╔══
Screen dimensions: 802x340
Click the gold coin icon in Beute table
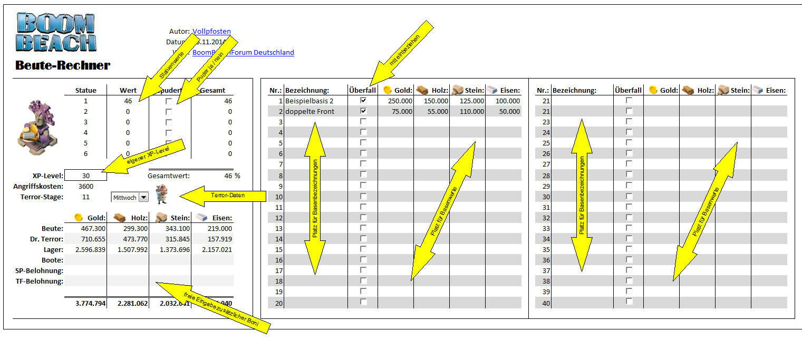coord(79,217)
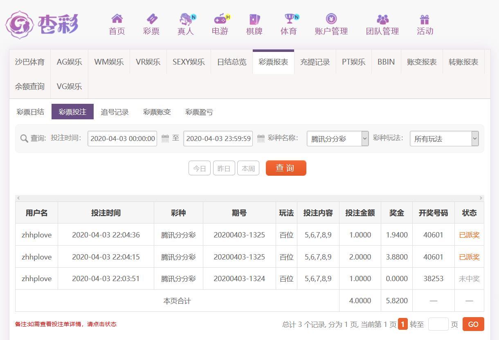Screen dimensions: 499x340
Task: Click the page number jump input field
Action: click(x=438, y=324)
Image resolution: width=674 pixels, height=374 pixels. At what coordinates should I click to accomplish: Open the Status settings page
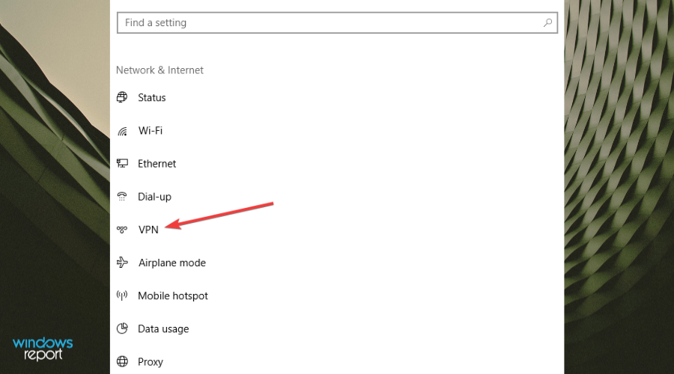[152, 97]
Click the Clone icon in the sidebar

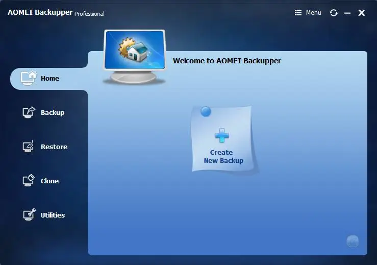coord(29,181)
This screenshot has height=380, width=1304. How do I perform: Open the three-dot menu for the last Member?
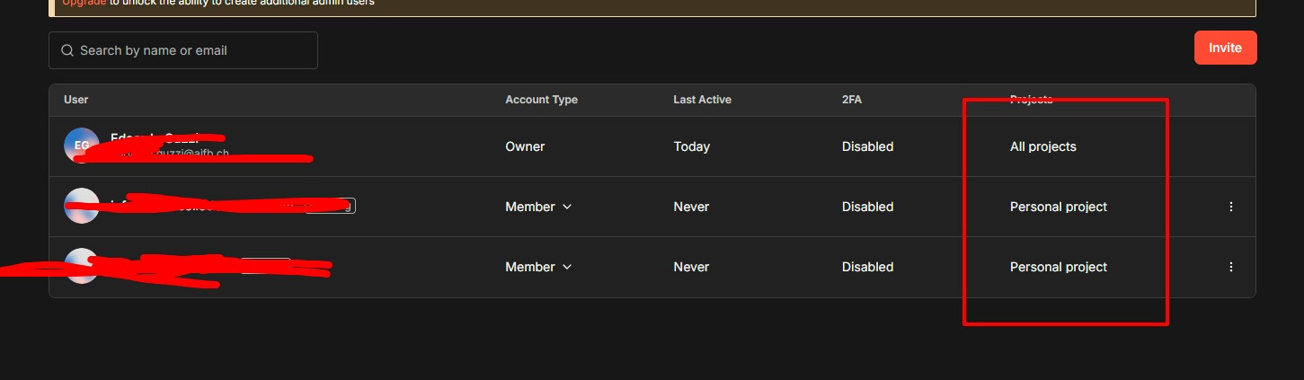point(1230,267)
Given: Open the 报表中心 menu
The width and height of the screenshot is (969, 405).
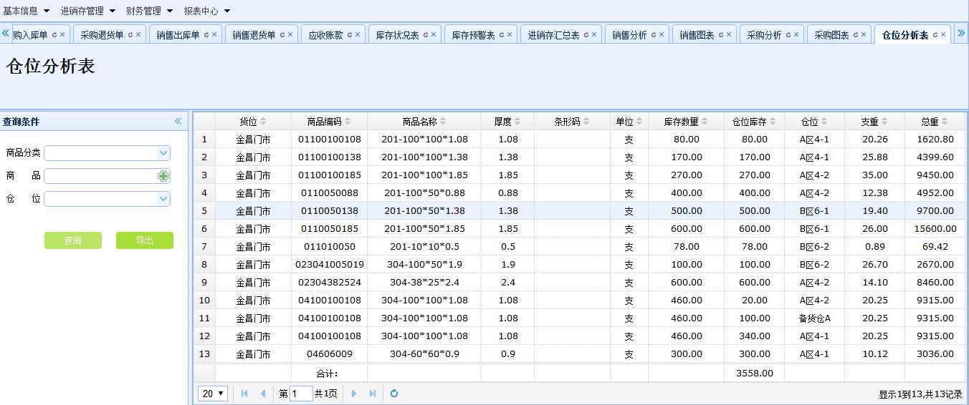Looking at the screenshot, I should pos(207,11).
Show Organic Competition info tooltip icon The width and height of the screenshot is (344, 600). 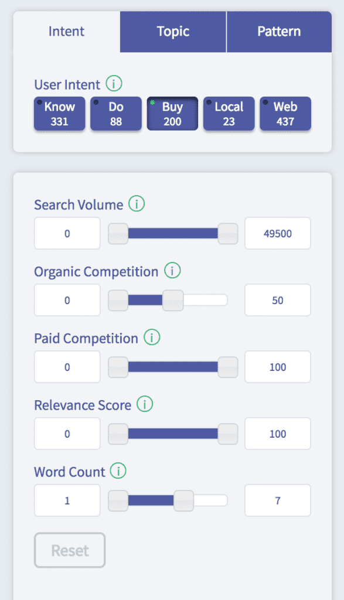click(172, 270)
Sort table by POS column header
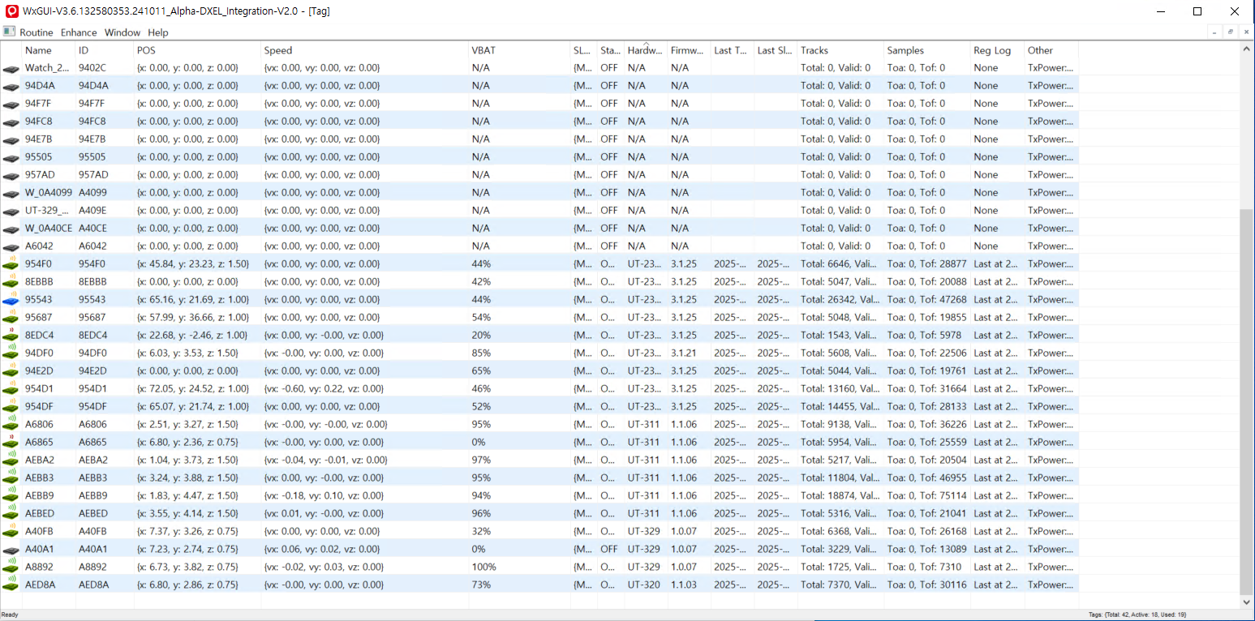 [x=146, y=50]
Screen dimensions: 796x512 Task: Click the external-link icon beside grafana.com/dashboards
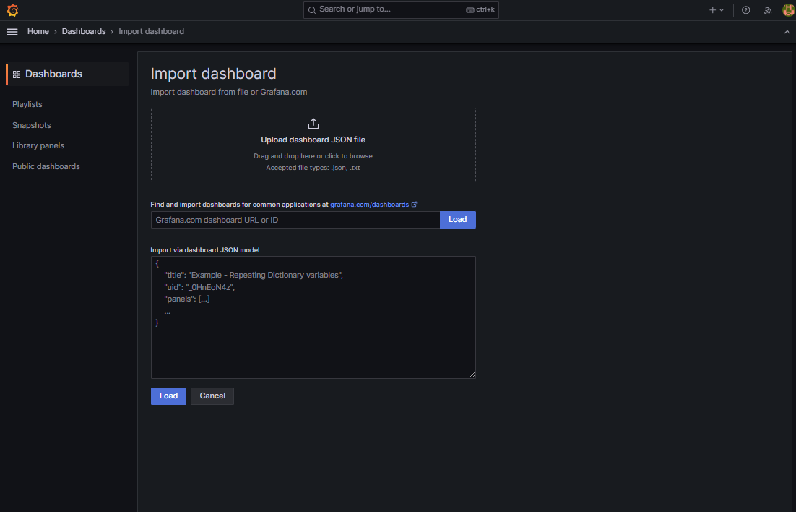click(x=415, y=204)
╚══
▶ **Required work**: Could you write out verbatim only those lines that run from the line containing "Screen dimensions: 796x512" through the end of the listing above, both included, without the pictures?

▶ **Response**:
Screen dimensions: 796x512 Task: Click the external-link icon beside grafana.com/dashboards
click(x=415, y=204)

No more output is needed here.